■ MATERIAL PROVIDED:
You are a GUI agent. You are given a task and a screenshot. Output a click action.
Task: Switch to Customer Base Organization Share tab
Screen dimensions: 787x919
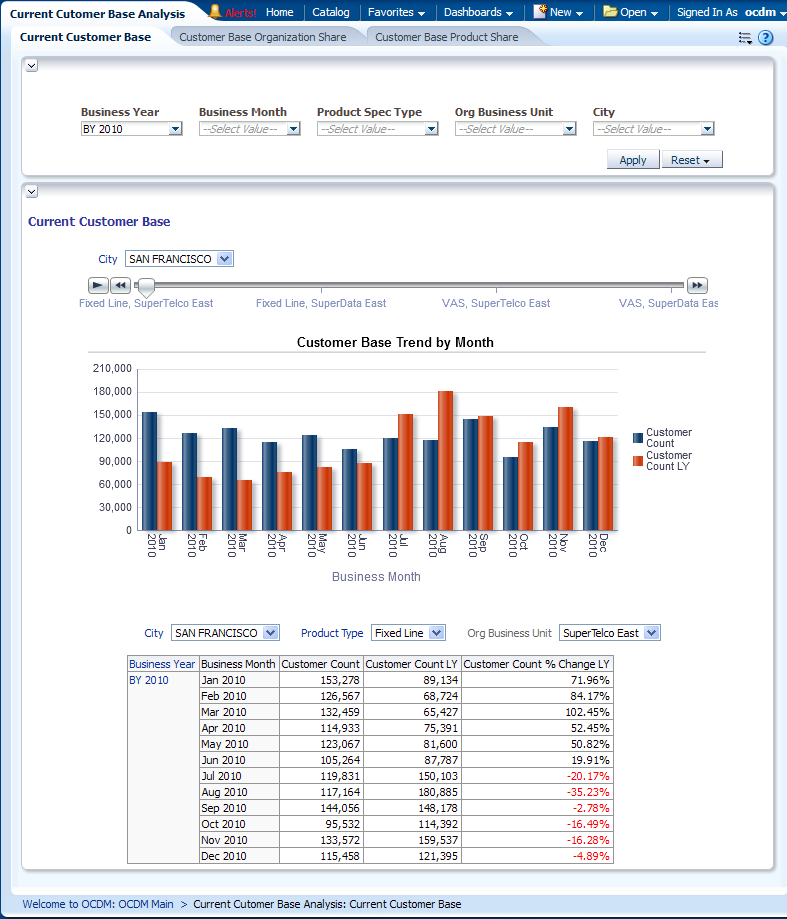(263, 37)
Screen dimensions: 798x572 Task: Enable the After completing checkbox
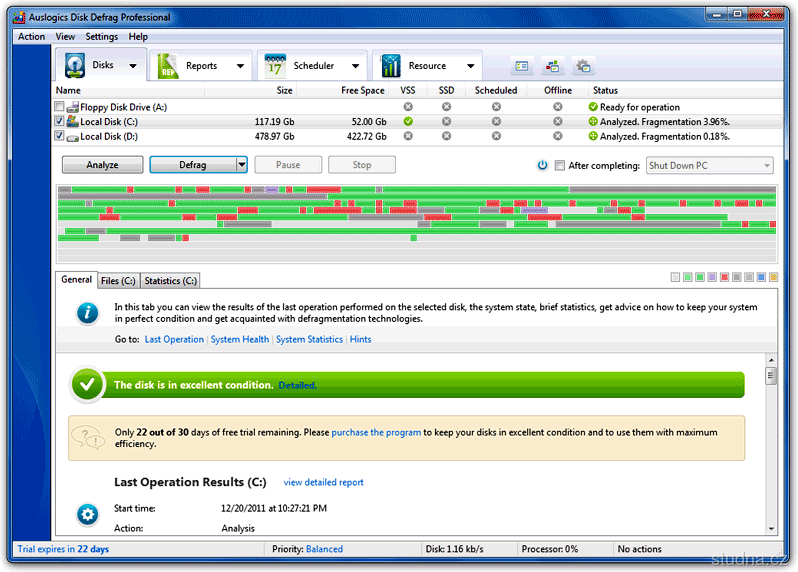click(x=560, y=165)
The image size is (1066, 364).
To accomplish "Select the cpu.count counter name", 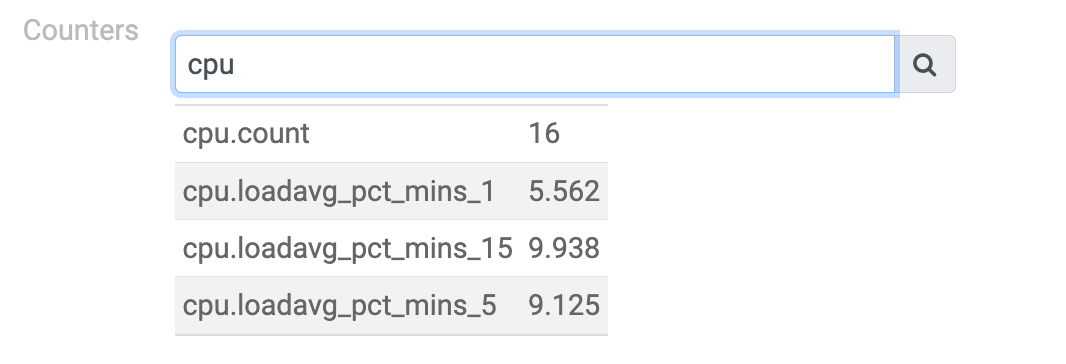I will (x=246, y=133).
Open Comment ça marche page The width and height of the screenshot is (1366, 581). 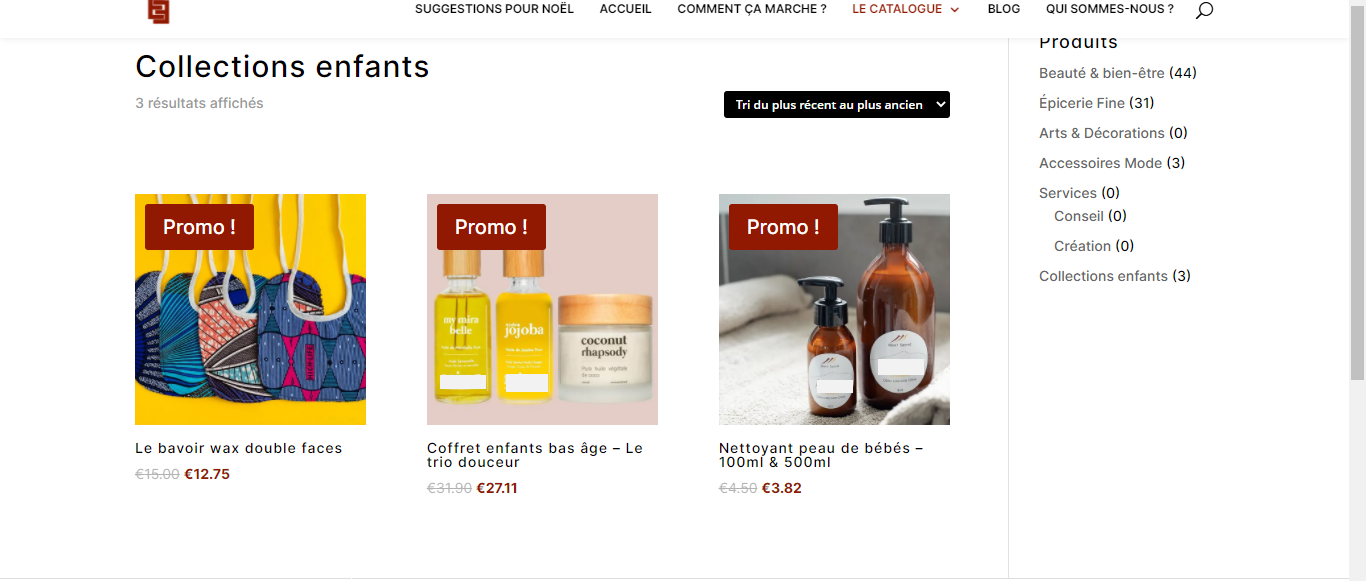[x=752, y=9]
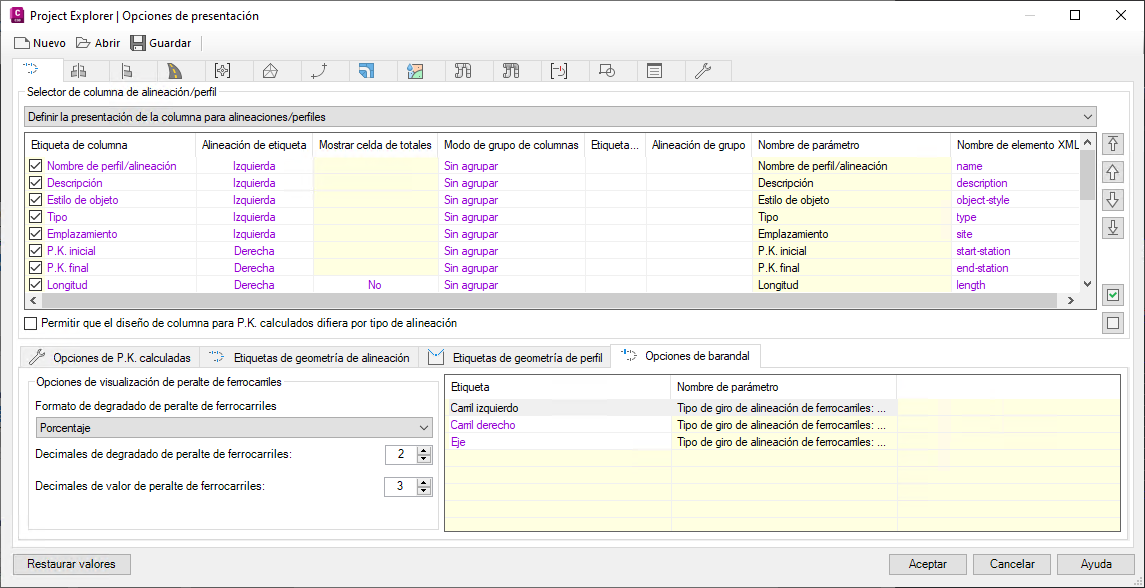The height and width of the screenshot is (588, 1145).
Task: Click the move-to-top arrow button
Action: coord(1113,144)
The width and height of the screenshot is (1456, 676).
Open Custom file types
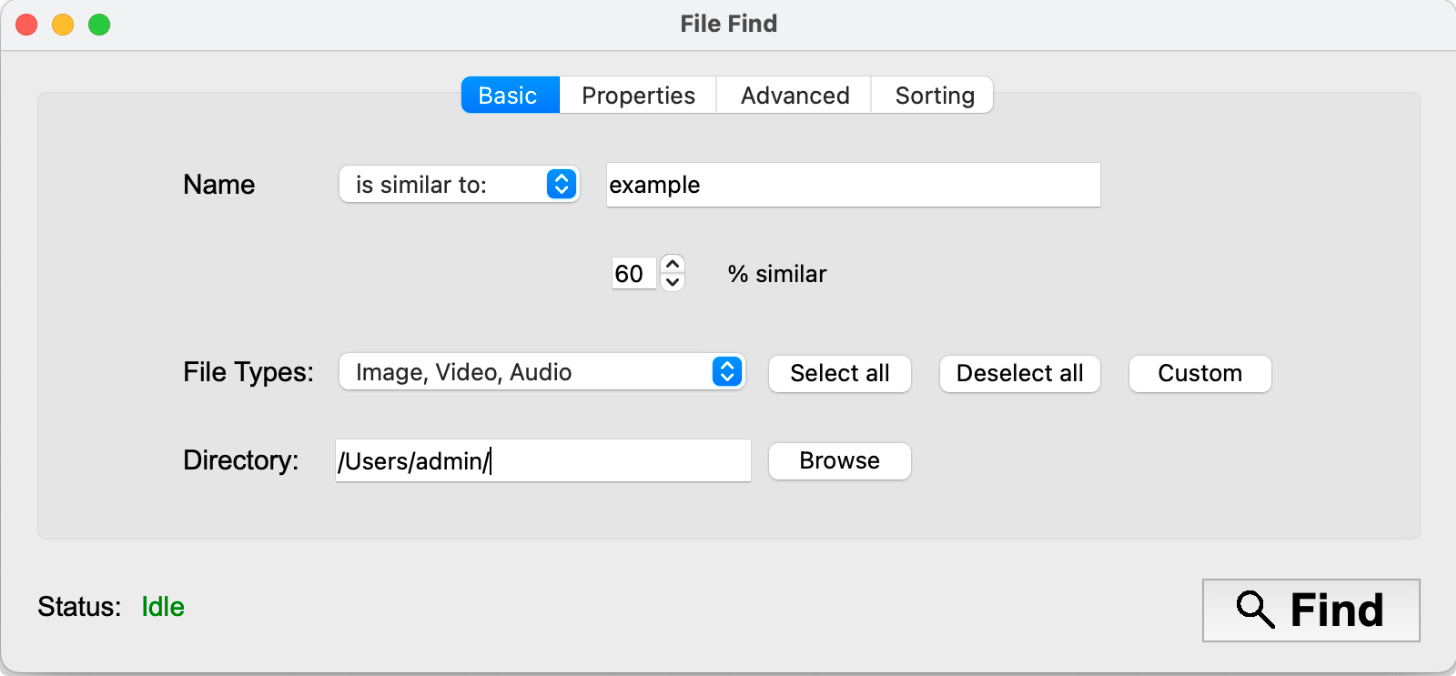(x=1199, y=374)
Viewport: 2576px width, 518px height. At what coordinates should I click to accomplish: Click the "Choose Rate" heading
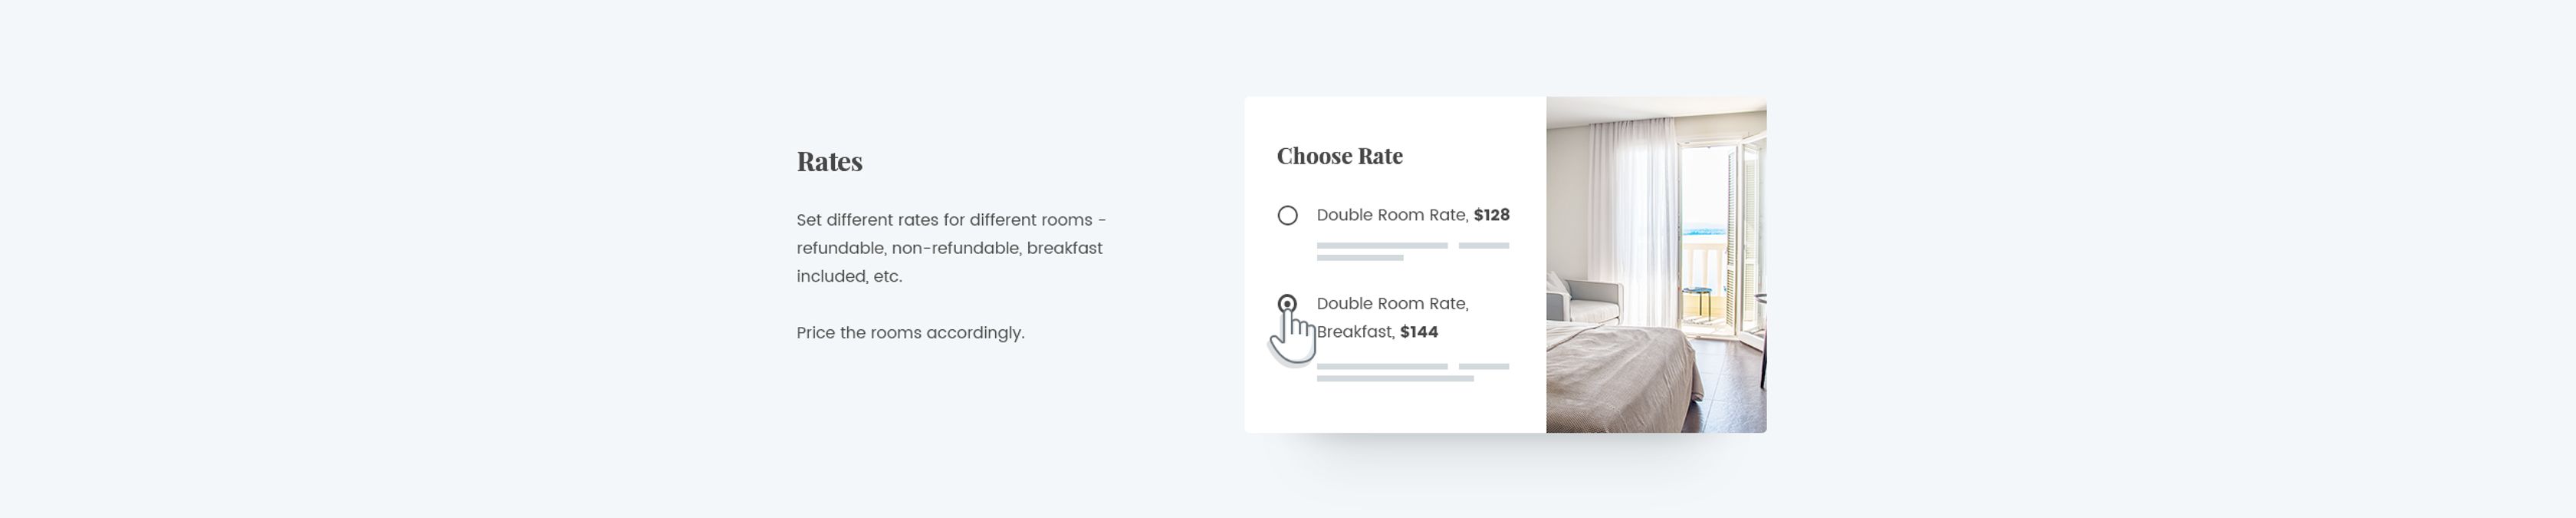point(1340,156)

■ BRIEF: Each line from the one holding "The width and height of the screenshot is (1456, 676)." down to the end of the records is to be reproduced unaltered, and the pictures are to be omitted.

■ COMPLETED TASK:
The width and height of the screenshot is (1456, 676).
Open Custom file types
(x=1199, y=374)
Viewport: 2576px width, 518px height. At what coordinates should I click to accomplish: Click the "Choose Rate" heading
point(1340,156)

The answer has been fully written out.